EXERCISE SET #7

1. The version of the map procedure presented as program 7.1 in the textbook (page 196) does not use an iterative process. Write one that does.

2. Define a ``curried'' version of the filter procedure from exercise 9 of set #4 -- a procedure that takes a predicate as argument and returns a procedure that filters non-conforming elements out of lists.

3. Define a Scheme procedure that takes a list of strings as arguments and returns a list containing strings that are exactly similar except that each vowel in each string has been replaced by a hyphen.

4. Define a Scheme procedure that returns a list of thirty three-letter strings in which the first letter is chosen randomly from the set bdfghjklmnprstvz, the second from the set aeiou, and the third from the set bdfgklmnprstvxz.

5. Define a Scheme procedure lookup that takes a value and a list of pairs and returns the cdr of the first pair on the list that has the given value as its car. For example, (lookup 'a '((b . 2) (c . 3) (a . 1))) should return 1.

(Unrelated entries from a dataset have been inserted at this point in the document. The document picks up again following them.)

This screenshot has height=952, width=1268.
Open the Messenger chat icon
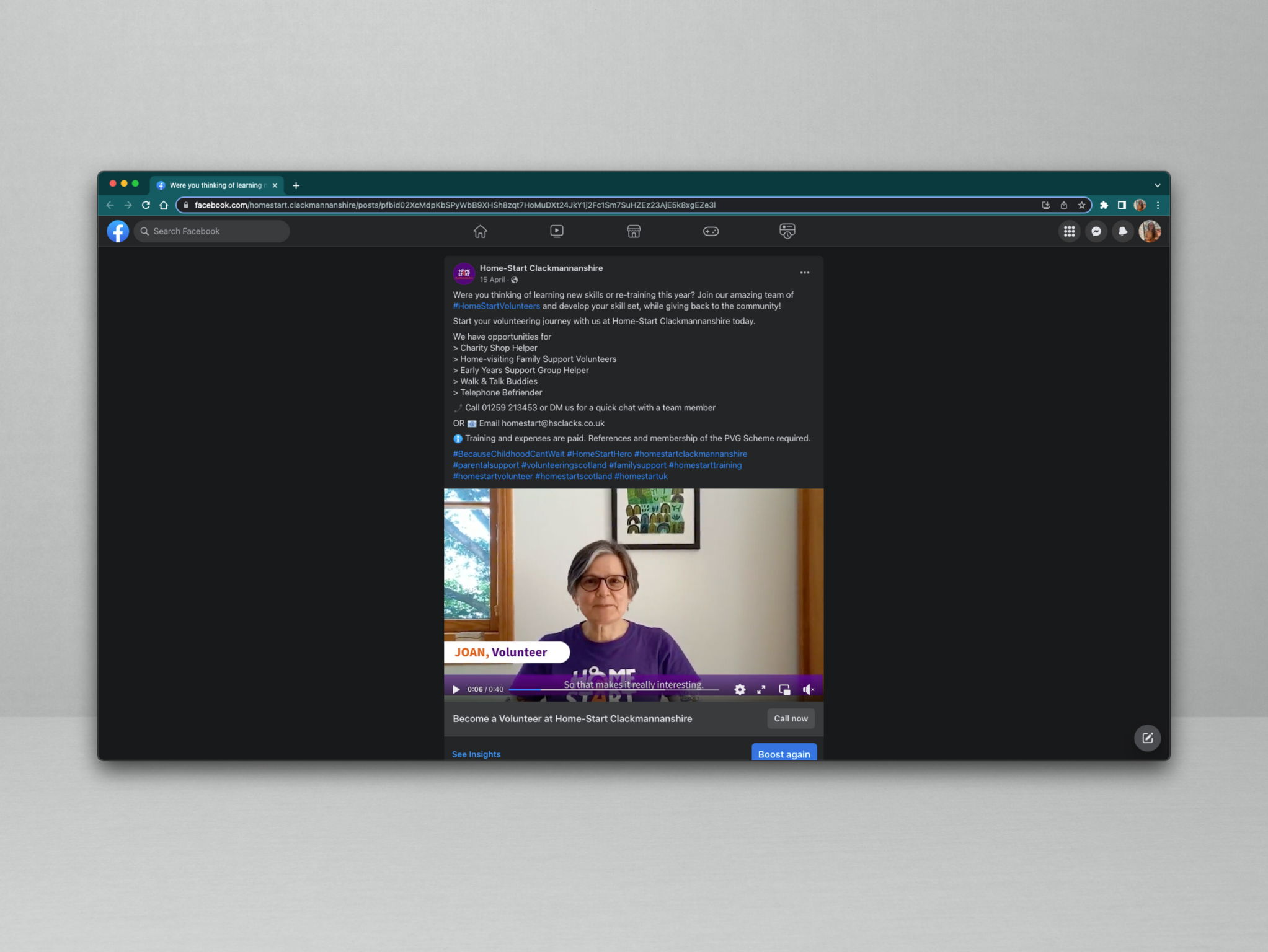point(1096,231)
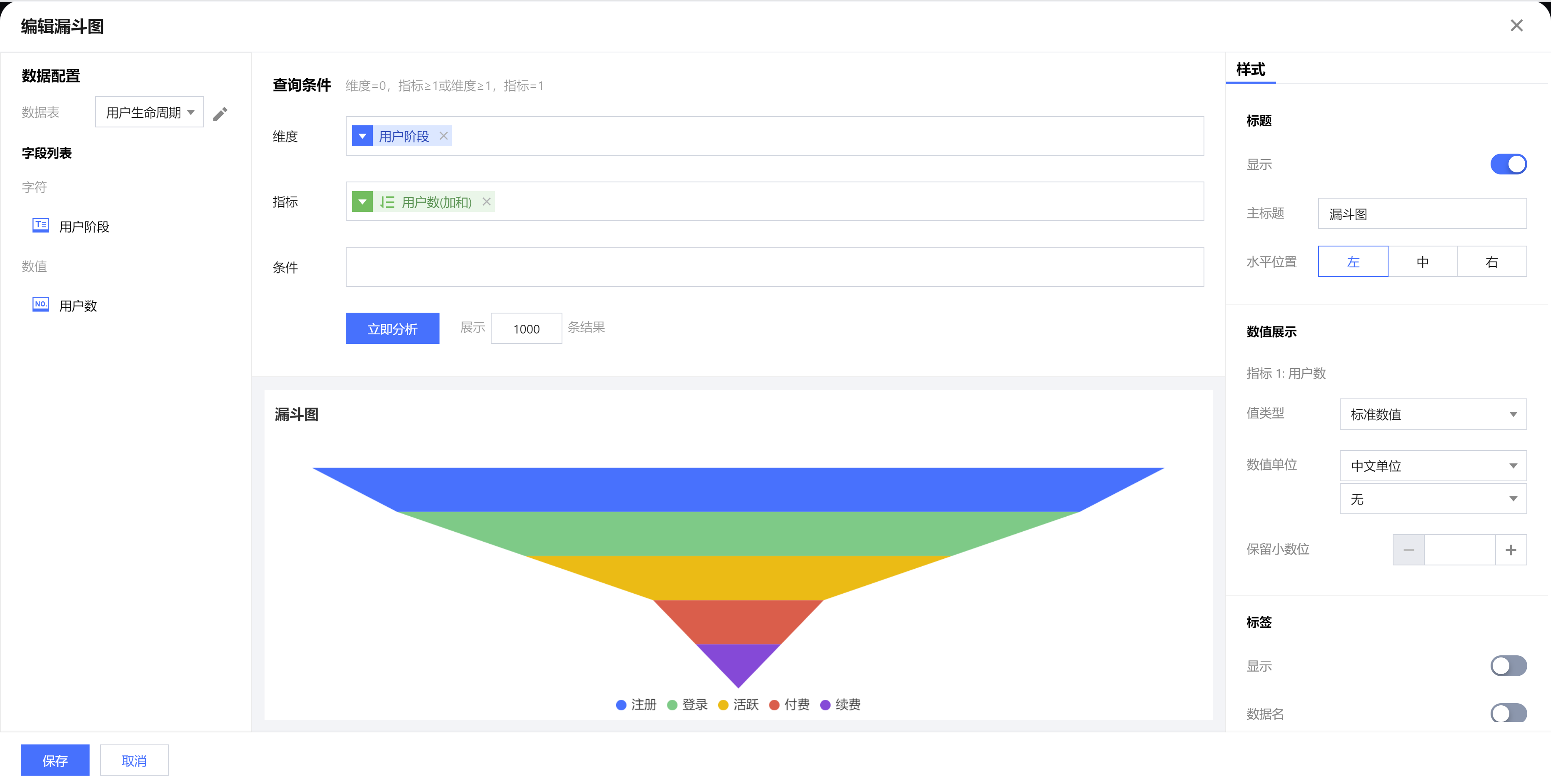1551x784 pixels.
Task: Expand the 值类型 标准数值 dropdown
Action: coord(1432,415)
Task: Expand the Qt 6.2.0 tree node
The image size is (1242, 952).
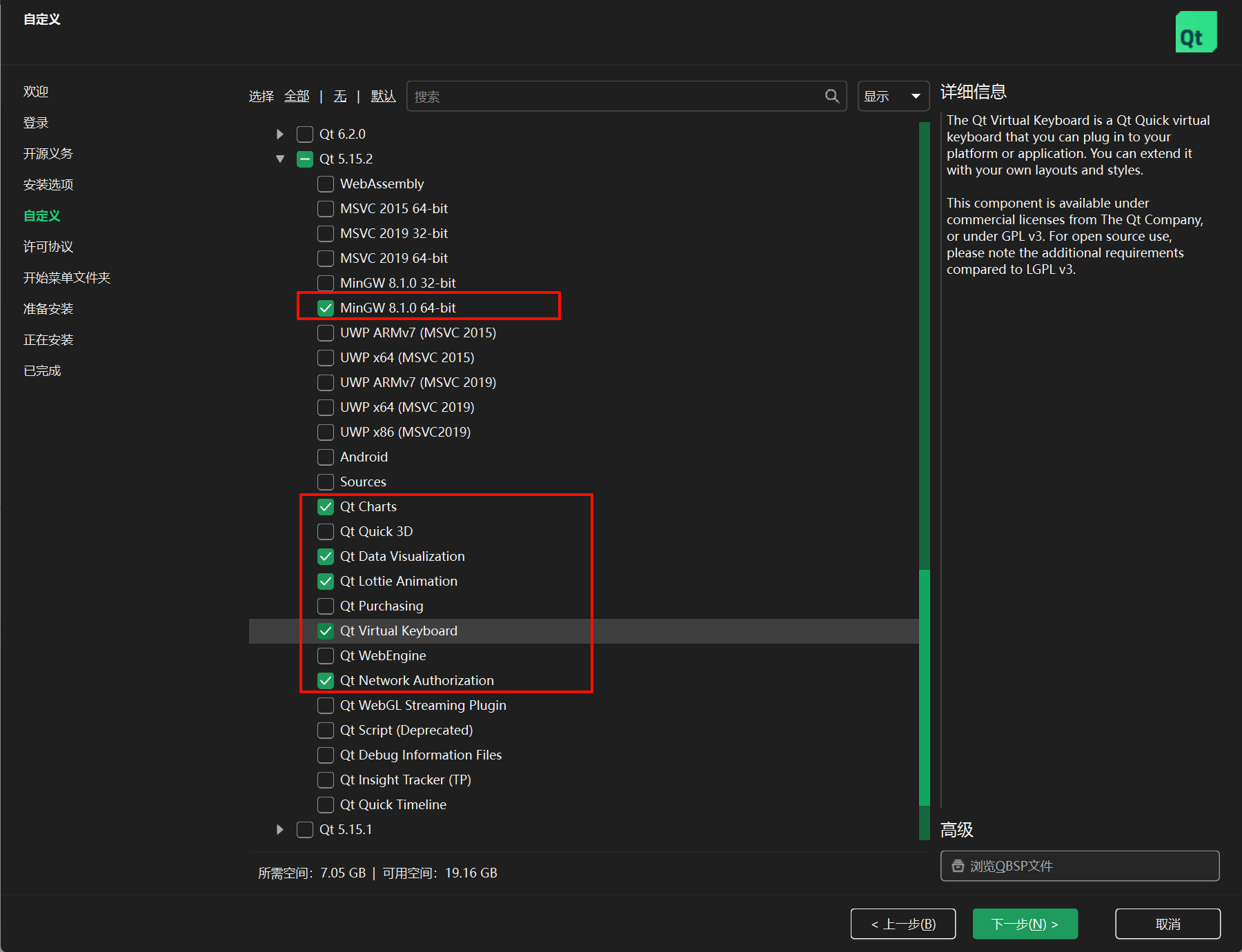Action: pyautogui.click(x=279, y=134)
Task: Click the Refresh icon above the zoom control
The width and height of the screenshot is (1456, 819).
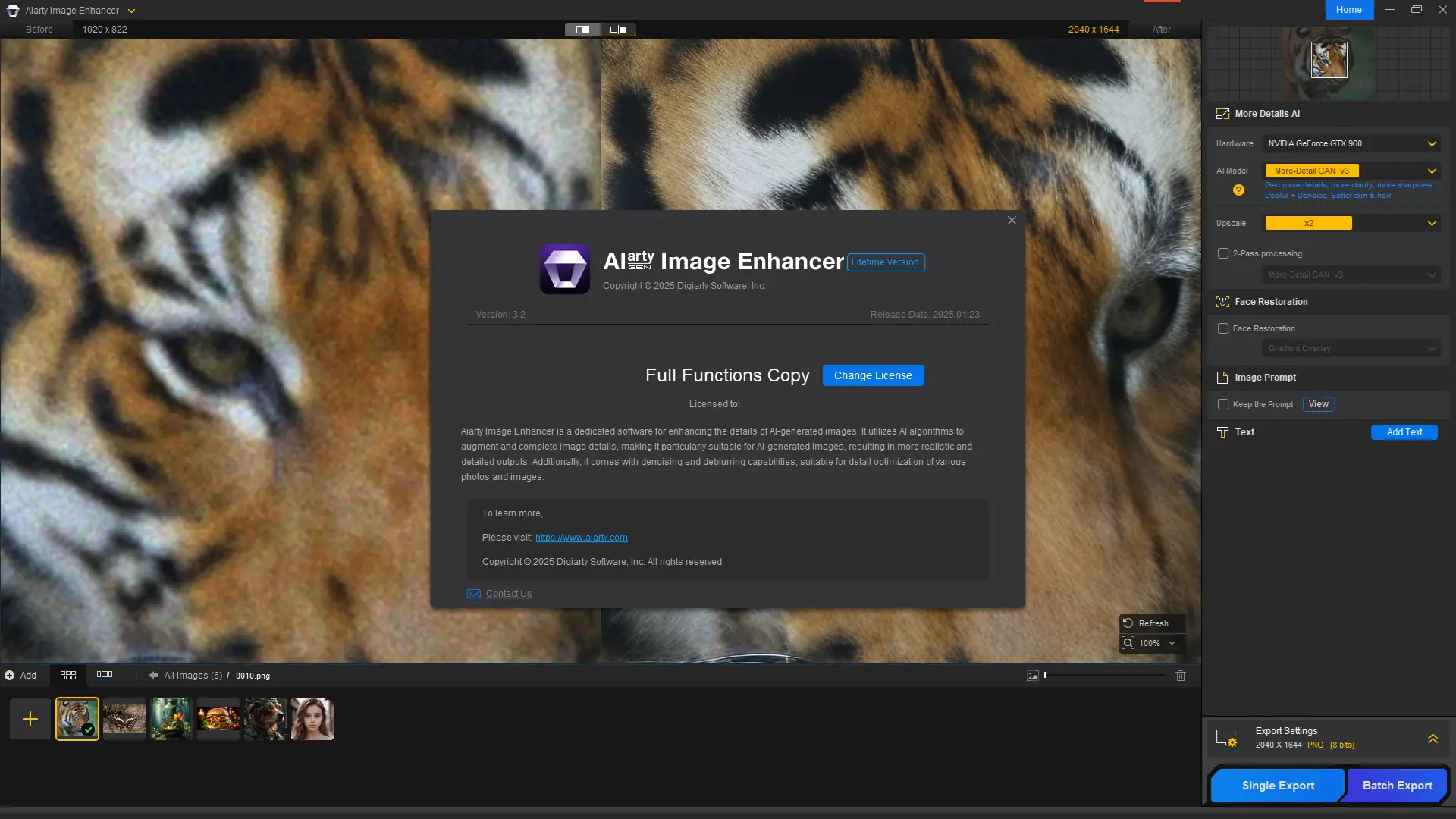Action: point(1128,623)
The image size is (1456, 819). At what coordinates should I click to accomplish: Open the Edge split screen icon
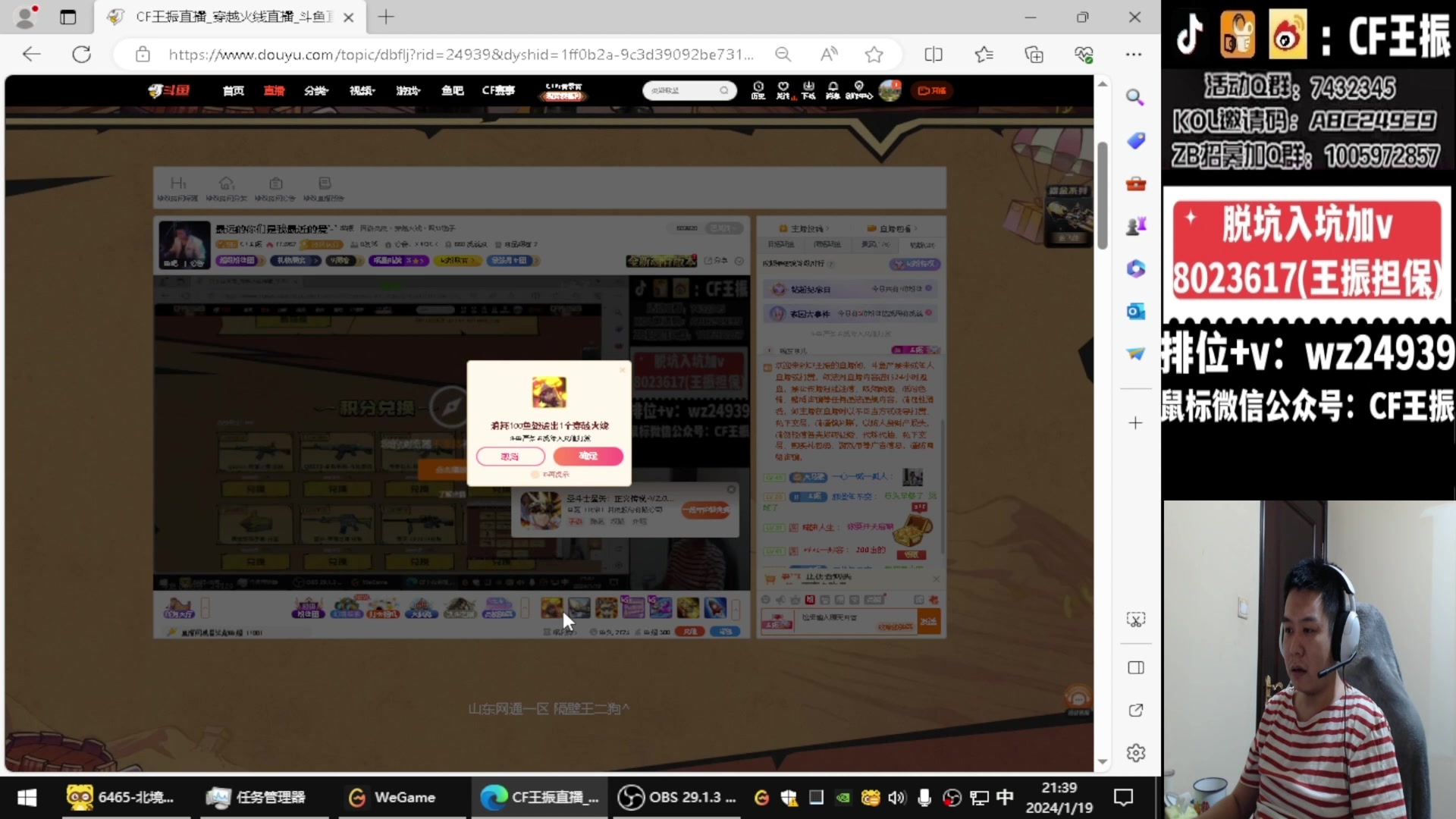(934, 55)
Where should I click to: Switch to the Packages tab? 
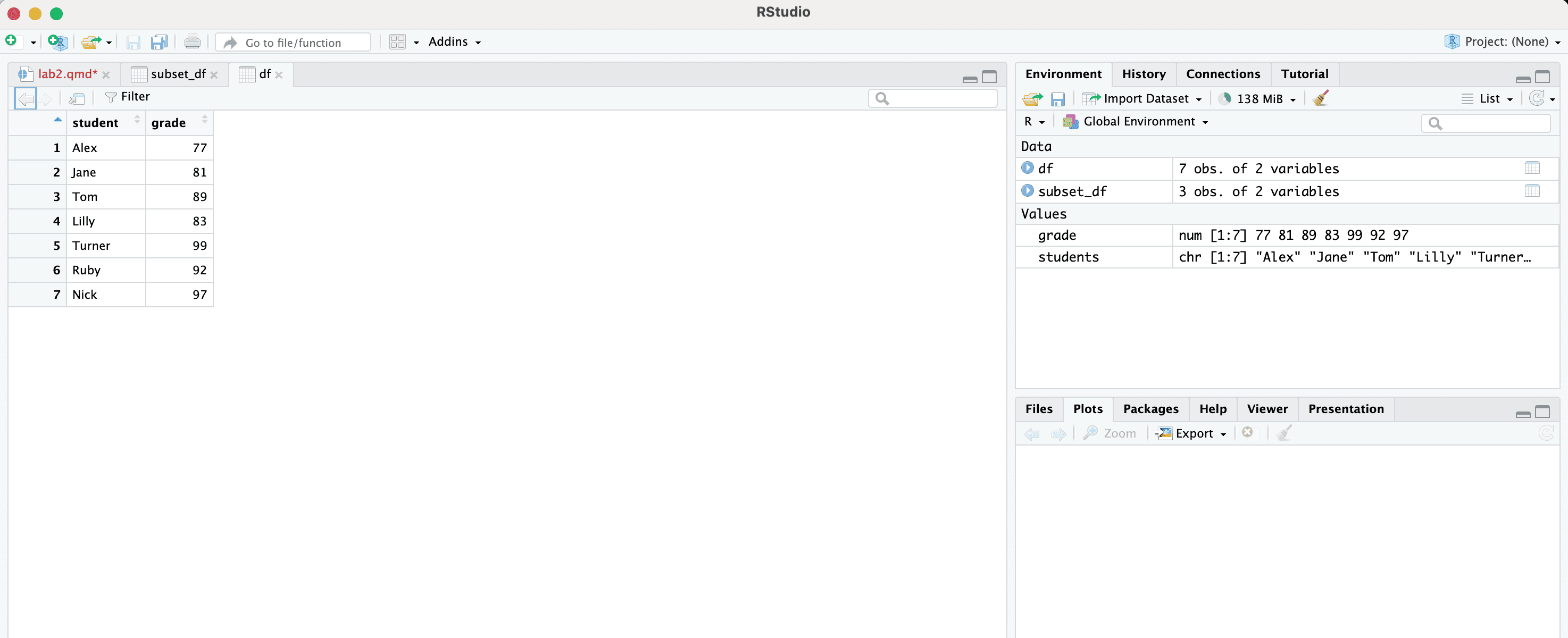point(1150,409)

6. Define a Scheme procedure consume-line, of arity 0, that reads in and discards characters from the keyboard up to and including the next newline character.

7. The file /u2/stone/events/scheme-workshop/examples/penny-matcher.scm contains an interactive program that will match pennies with the user for one hundred rounds, winning whenever it succeeds in matching the user's choice of heads or tails on a given round, losing when its own choice doesn't match the user's. The program works by building a very simple model of the user's behavior.

Run this program in batch mode and report the outcome after one hundred rounds. Then study the source code and describe the cognitive model that it relies on.

8. Currently the penny-matching program sometimes chooses its plays randomly. Revise it so that it always plays tails in these cases, trying to induce the player to bias her choices towards heads. Keep track of the number of times the player chooses heads and incorporate that information into the final report of the match.

9. Currently the penny-matching program assumes that whenever its opponent faces a situation that she has been in before, she'll tend to behave the same way. Revise it so that, if the situation has arisen only once before, the program predicts that the opponent will remember what she did before and do the opposite this time. (On subsequent recurrences of the situation, the program should behave as it does now -- that is, whenever the situation has arisen more than once in previous rounds, the program should predict that its opponent will choose the play that she has most frequently chosen in the past in the same situation.) The idea is to model the cognition of a ``tricky'' player who tries to avoid establishing exploitable patterns, but has a shallow memory of her previous plays and their contexts.

10. Design a strategy for the penny-matching game that can regularly defeat the initial version of penny-matcher. Implement it as a Scheme procedure and replace the select-your-move procedure in the penny-matcher program with that procedure to prove that it can win.